BEGIN DATASET RECORDS
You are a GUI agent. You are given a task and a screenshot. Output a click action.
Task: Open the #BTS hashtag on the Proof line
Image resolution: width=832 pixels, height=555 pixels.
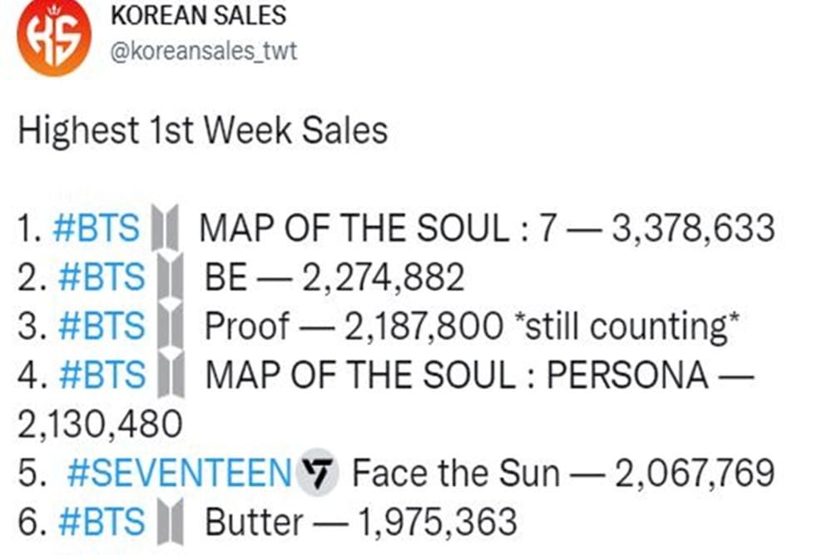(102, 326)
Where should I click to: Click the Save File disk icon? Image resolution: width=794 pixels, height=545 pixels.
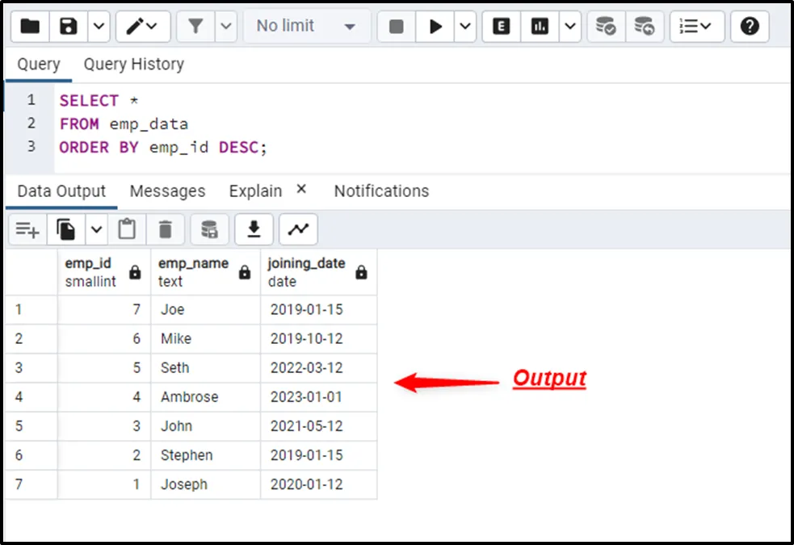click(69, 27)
END DATASET RECORDS
BEGIN DATASET RECORDS
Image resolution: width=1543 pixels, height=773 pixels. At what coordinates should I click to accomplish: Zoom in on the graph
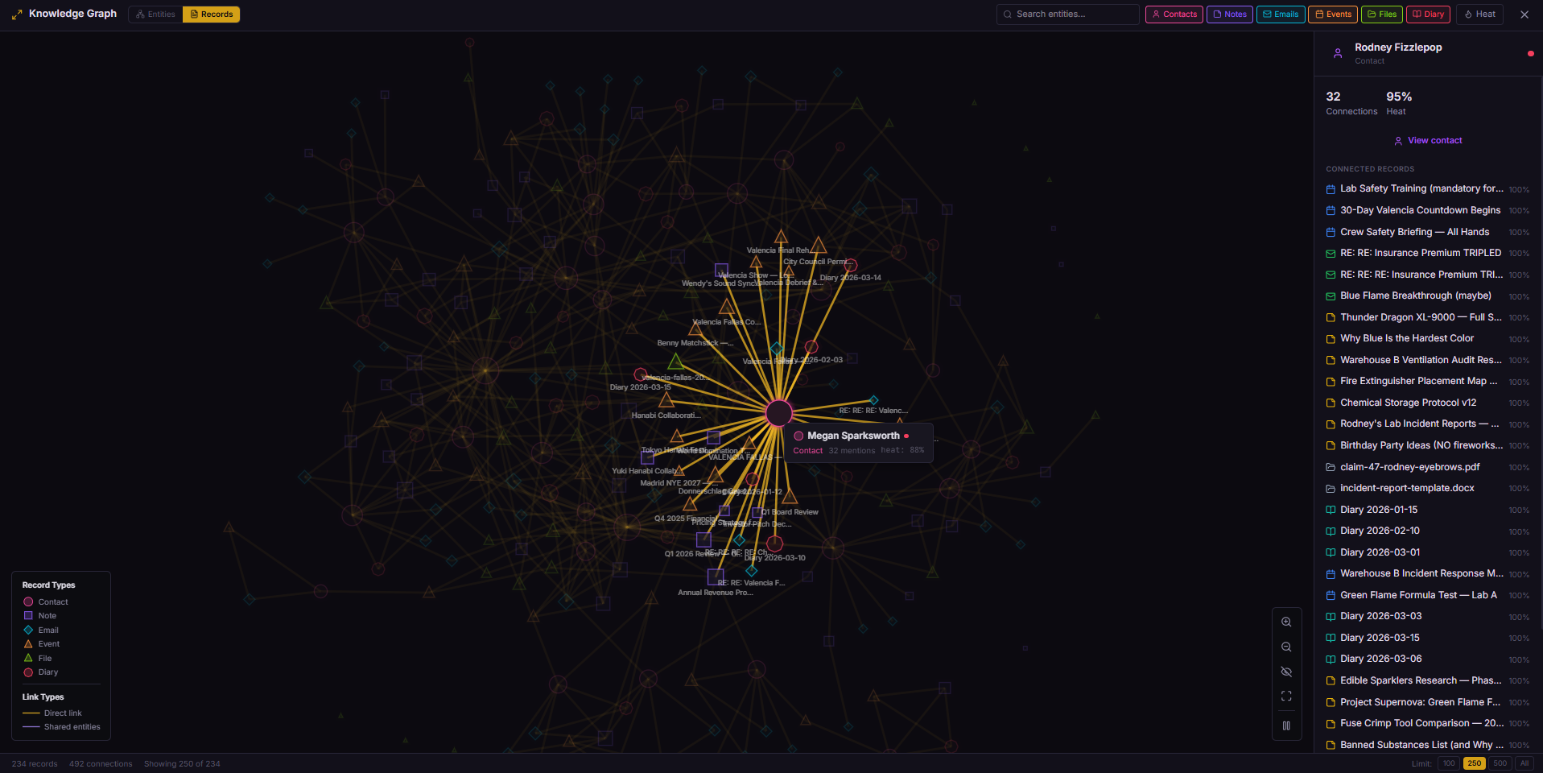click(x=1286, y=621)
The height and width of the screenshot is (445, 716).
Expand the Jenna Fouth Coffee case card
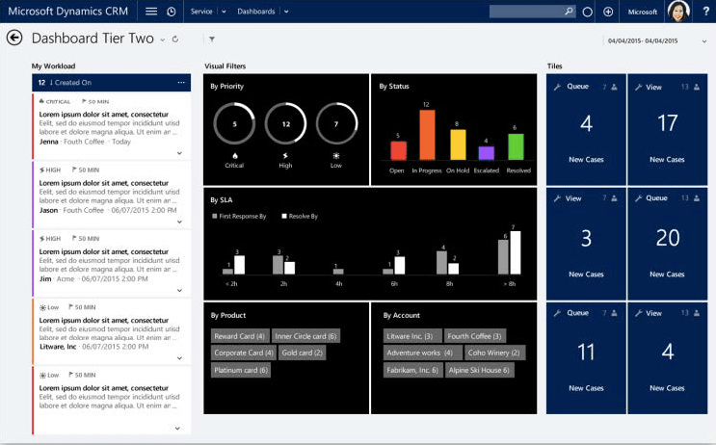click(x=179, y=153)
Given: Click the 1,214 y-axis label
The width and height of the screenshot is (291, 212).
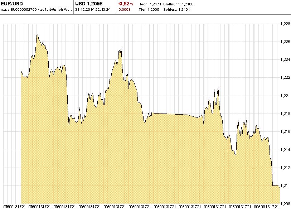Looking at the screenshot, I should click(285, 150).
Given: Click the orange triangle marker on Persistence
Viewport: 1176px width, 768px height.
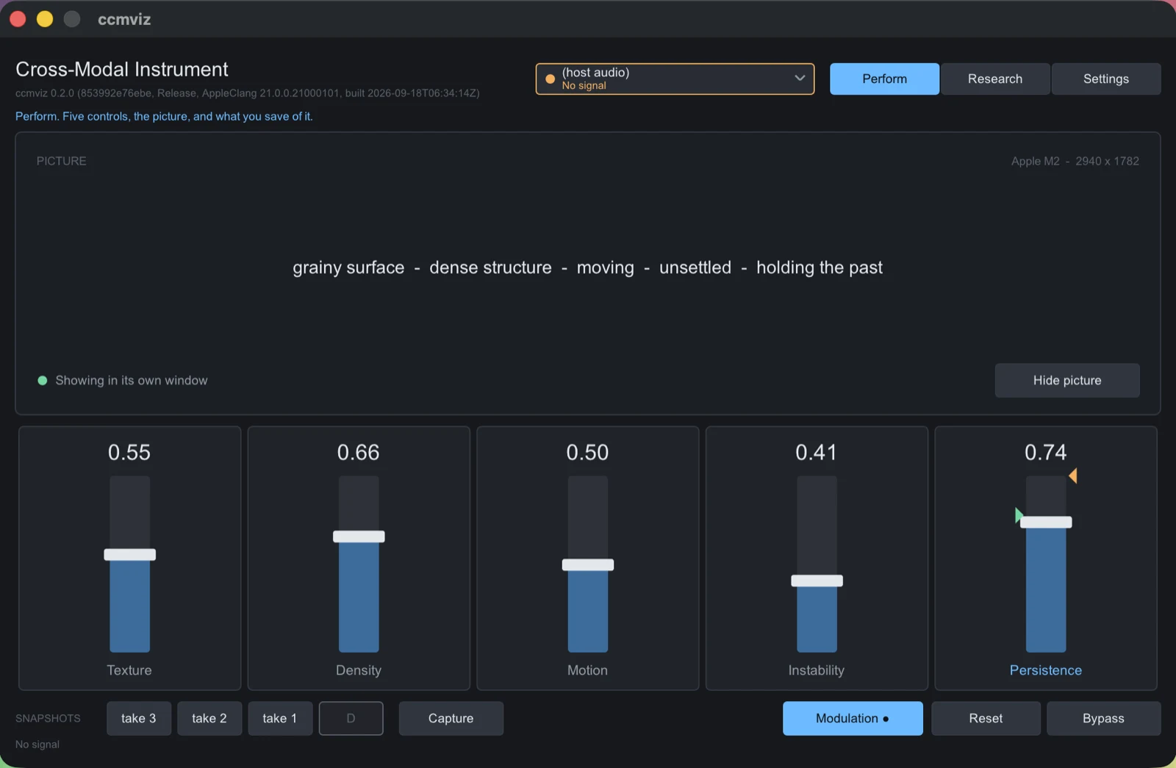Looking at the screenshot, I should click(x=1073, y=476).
END DATASET RECORDS
_REQUIREMENT_:
Change "disk" to "floppy" in the items, covering everything from the line with "Where should I" down to the line with "click(69, 27)", and leave all else as it is. Give only those lines, without the pictures.

_RESULT BELOW_:
Where should I click to: Click the Save File floppy icon? Image resolution: width=794 pixels, height=545 pixels.
click(69, 27)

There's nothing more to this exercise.